Guardrails

Guardrails are host-enforced policy hooks. They run inside the agent loop, outside the model prompt, so they are appropriate for behavior that must be enforced by your application rather than merely requested in instructions.

Where guardrails run

Hook	Runs	Can do
Input	After steering and context trimming, before the LLM call	allow, deny, rewrite messages
Output	After model text, before returning or continuing	allow, deny, rewrite output
Tool	Before each requested tool executes	allow, deny, rewrite arguments

In an agent turn, guardrails can run repeatedly:

prepare/thread expansion
→ steering
→ context trimming/compaction
→ input guardrail
→ LLM call
→ process response
→ tool guardrail(s)
→ tool result messages
→ repeat
→ final output guardrail

Input and output denials fail the turn. In current runtimes, a denied tool call is not executed. The runtime appends a synthetic tool-result message, for example Tool denied by guardrail: ..., so the model can recover or choose another path.

__EXTRACTED INFORMATION__
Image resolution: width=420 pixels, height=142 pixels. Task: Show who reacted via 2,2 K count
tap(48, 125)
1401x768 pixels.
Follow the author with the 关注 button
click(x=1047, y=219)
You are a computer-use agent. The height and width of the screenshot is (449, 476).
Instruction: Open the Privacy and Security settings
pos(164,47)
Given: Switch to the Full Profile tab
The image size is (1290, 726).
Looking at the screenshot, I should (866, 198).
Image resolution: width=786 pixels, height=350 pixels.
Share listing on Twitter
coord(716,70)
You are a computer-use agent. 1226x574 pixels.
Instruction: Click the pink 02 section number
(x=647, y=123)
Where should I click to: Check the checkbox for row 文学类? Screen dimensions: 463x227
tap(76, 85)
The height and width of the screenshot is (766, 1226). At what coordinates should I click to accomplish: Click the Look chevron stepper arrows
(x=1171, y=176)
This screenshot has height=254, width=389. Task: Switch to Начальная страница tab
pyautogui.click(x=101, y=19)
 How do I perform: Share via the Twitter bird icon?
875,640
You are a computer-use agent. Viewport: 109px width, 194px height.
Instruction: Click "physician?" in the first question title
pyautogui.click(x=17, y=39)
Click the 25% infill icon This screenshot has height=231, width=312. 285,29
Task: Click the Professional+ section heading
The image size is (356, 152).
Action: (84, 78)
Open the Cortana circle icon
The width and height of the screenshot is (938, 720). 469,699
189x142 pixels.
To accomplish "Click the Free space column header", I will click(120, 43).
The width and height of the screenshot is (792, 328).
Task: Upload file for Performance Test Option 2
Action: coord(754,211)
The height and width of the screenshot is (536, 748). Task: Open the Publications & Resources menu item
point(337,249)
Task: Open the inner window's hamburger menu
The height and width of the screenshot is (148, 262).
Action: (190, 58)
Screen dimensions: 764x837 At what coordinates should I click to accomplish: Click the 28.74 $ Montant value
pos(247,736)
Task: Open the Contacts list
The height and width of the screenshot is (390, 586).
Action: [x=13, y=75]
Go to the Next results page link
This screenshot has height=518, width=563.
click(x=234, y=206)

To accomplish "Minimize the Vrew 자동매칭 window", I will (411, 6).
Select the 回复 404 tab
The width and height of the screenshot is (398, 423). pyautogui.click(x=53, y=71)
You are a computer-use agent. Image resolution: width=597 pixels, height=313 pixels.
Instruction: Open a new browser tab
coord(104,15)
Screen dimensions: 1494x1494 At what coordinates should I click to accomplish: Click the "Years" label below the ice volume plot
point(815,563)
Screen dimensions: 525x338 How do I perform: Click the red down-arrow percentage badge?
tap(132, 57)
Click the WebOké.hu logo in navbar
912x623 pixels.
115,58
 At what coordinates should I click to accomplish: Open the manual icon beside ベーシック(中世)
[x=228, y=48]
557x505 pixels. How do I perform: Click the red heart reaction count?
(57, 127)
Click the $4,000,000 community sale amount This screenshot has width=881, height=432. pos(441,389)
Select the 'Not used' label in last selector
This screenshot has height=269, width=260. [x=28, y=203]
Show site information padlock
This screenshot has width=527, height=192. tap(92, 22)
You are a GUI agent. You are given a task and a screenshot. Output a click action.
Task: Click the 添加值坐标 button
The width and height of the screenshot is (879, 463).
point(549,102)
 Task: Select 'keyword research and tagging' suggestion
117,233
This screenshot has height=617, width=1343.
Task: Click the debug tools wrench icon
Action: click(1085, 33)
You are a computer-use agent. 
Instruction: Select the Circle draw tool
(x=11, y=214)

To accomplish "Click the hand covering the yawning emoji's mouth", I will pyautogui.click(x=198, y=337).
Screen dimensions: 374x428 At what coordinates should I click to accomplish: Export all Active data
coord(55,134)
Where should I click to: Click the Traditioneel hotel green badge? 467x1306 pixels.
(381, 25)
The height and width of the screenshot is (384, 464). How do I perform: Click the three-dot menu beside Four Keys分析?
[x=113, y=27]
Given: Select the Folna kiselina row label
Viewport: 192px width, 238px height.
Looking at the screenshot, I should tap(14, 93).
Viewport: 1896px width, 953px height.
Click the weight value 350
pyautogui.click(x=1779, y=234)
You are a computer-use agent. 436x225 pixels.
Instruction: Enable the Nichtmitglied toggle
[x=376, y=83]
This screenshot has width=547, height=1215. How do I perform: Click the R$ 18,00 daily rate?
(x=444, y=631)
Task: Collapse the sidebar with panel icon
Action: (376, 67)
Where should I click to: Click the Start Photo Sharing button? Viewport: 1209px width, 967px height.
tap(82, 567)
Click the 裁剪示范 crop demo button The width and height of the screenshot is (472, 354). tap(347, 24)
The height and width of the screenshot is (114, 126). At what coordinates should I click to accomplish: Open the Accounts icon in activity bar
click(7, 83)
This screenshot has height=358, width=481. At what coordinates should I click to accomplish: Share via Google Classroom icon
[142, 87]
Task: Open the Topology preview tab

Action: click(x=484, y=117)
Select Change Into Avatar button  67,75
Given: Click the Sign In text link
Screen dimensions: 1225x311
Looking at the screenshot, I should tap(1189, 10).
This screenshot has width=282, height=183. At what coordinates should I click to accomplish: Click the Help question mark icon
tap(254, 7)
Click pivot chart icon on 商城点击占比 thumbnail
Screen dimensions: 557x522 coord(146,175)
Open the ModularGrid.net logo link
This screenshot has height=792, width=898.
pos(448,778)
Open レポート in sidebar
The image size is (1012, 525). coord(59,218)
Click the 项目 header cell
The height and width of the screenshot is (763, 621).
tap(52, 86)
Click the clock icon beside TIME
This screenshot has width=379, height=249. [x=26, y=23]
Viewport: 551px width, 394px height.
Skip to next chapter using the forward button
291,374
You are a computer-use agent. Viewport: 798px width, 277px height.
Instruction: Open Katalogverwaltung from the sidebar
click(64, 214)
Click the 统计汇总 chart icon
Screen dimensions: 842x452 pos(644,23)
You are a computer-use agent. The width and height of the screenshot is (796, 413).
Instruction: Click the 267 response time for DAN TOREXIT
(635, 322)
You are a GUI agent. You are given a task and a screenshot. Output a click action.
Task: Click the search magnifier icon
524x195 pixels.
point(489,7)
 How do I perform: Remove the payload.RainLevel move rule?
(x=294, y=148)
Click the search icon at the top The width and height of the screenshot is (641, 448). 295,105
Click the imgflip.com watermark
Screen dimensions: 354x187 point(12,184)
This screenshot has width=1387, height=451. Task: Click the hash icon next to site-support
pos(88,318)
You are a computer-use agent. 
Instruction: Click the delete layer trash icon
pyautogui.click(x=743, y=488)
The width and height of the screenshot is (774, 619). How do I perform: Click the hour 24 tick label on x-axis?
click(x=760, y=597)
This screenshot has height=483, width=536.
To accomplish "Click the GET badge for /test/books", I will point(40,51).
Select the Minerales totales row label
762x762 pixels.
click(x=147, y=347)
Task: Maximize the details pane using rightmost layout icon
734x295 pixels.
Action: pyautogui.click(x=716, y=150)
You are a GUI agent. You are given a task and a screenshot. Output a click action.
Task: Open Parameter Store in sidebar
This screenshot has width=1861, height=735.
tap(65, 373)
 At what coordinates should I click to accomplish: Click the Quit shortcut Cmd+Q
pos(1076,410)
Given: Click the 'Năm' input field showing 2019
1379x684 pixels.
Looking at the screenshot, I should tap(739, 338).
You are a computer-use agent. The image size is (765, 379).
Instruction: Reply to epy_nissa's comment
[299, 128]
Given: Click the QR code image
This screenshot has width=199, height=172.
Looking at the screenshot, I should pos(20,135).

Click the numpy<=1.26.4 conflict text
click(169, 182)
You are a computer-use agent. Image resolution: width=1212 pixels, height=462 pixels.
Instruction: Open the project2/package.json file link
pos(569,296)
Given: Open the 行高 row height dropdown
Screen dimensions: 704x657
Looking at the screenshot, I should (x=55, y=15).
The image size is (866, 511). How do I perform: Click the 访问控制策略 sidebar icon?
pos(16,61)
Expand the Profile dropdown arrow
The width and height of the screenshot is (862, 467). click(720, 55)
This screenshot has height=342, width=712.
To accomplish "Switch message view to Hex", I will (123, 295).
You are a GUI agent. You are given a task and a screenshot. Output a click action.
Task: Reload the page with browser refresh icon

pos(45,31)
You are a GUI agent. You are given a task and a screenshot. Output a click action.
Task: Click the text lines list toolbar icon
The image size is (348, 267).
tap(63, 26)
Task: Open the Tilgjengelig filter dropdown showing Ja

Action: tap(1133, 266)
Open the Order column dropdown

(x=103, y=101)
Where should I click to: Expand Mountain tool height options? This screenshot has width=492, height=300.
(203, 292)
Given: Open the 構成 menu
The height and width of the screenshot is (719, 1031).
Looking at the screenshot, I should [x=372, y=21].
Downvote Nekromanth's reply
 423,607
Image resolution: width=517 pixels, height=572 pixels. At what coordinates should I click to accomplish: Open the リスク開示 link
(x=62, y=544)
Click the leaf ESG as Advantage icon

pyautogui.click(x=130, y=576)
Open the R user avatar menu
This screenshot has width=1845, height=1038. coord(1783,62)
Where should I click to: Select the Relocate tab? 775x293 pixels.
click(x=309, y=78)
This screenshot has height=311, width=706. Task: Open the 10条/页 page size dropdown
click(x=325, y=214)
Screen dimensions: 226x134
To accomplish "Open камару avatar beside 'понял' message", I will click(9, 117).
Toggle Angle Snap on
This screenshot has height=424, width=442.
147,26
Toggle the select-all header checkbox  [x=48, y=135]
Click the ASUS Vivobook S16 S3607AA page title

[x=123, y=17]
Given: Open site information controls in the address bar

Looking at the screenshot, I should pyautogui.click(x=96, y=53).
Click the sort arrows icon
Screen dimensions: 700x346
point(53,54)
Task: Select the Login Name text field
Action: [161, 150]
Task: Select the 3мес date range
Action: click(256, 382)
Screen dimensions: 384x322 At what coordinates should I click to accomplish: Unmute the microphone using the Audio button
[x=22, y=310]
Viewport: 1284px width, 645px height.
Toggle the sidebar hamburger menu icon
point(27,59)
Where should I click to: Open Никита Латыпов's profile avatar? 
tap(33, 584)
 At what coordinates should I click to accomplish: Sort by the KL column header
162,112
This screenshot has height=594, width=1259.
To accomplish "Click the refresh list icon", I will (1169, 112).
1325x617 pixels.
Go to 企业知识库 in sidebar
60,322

__WHAT THE TASK ASKS__
Retype the guardrails page from "Guardrails are host-enforced" to "requested in instructions.". The records were drawn from a different source than the text.

__SOLUTION TO THIS EXERCISE__
Guardrails are host-enforced policy hooks. They run inside the agent loop, outside the model prompt, so they are appropriate for behavior that must be enforced by your application rather than merely requested in instructions.